- EXTRAIT CITÉ -
◇ ◇ ◇ ◇ ◇ ◇ ◇
La blockchain permettrait alors un gain de temps considérable aux dépositaires centraux de titres et aux acteurs qui œuvrent dans la réconciliation de ces opérations. Le volume traité annuellement serait ainsi bien plus faible que l’actuel flux de transactions en bourse et la blockchain tout à fait à même de traiter ce volume réduit à quelques opérations tout au mieux chaque jour par entreprise.
Sauf que des contraintes pèsent actuellement sur le potentiel des avancées technologiques. Par exemple, pour pouvoir s’appuyer sur les capacités offertes par la blockchain, il faudrait pouvoir y effectuer des transactions en devises ayant cours légal. Une situation qui reste encore une utopie à ce jour puisqu’aucune crypto-monnaie avec une valeur légale n’est reconnue en Europe.
Au-delà de cette problématique monétaire, se pose la question de la complexité des systèmes informatiques. L’échange de titres via la blockchain entre les acteurs majeurs de la Bourse semble aujourd’hui irréalisable. Non pas par manque de volonté, mais par une trop grande complexité du système bancaire traditionnel dont le fonctionnement est aux antipodes de celui de la blockchain, que ce soit en termes de technologies utilisées ou d’organisation de la gouvernance issue de la réglementation en vigueur.
Avec l’empilement des réglementations, les systèmes de traitement des opérations boursières sont devenus très fragmentés. Une situation qui est la conséquence de la volonté légitime de renforcer la stabilité du système financier. Il serait cependant intéressant d’analyser la pertinence de cette fragmentation des systèmes au regard de la valeur ajoutée d’une technologie qui garantit le “règlement-livraison” en une seule opération.
◇ ◇ ◇ ◇ ◇ ◇ ◇
- DONNÉES ENREGISTRÉES -
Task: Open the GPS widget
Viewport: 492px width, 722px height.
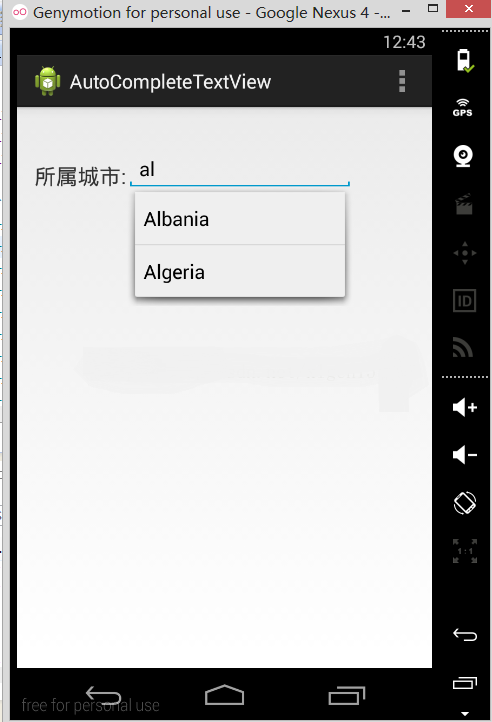Action: [x=463, y=108]
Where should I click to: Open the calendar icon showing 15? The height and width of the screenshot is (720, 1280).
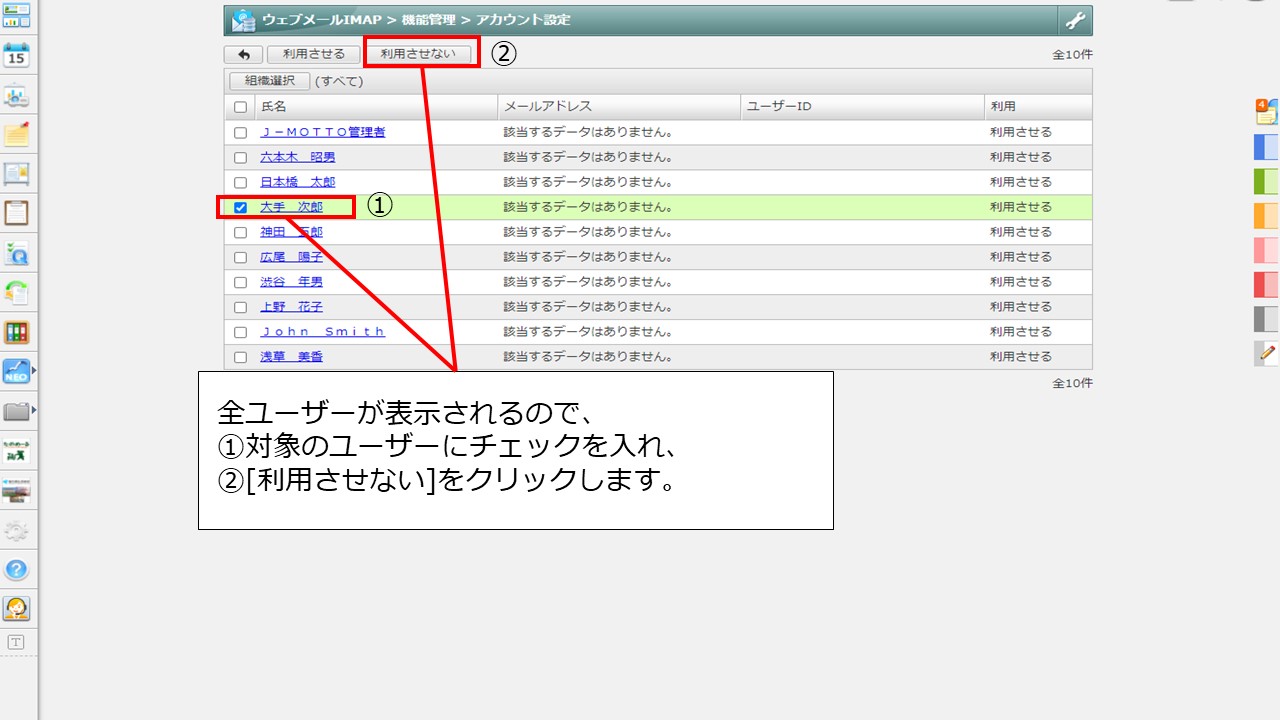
◇ ◇ ◇ ◇ ◇ ◇ ◇
- OBJECTIF DE LA TÂCHE -
Recopiez à l'identique le passage de l'extrait sur la blockchain, de « Sauf que des » à « réglementation en vigueur. ». Ce matériel n'est pas nécessaire.

- RÉPONSE -
Sauf que des contraintes pèsent actuellement sur le potentiel des avancées technologiques. Par exemple, pour pouvoir s’appuyer sur les capacités offertes par la blockchain, il faudrait pouvoir y effectuer des transactions en devises ayant cours légal. Une situation qui reste encore une utopie à ce jour puisqu’aucune crypto-monnaie avec une valeur légale n’est reconnue en Europe.
Au-delà de cette problématique monétaire, se pose la question de la complexité des systèmes informatiques. L’échange de titres via la blockchain entre les acteurs majeurs de la Bourse semble aujourd’hui irréalisable. Non pas par manque de volonté, mais par une trop grande complexité du système bancaire traditionnel dont le fonctionnement est aux antipodes de celui de la blockchain, que ce soit en termes de technologies utilisées ou d’organisation de la gouvernance issue de la réglementation en vigueur.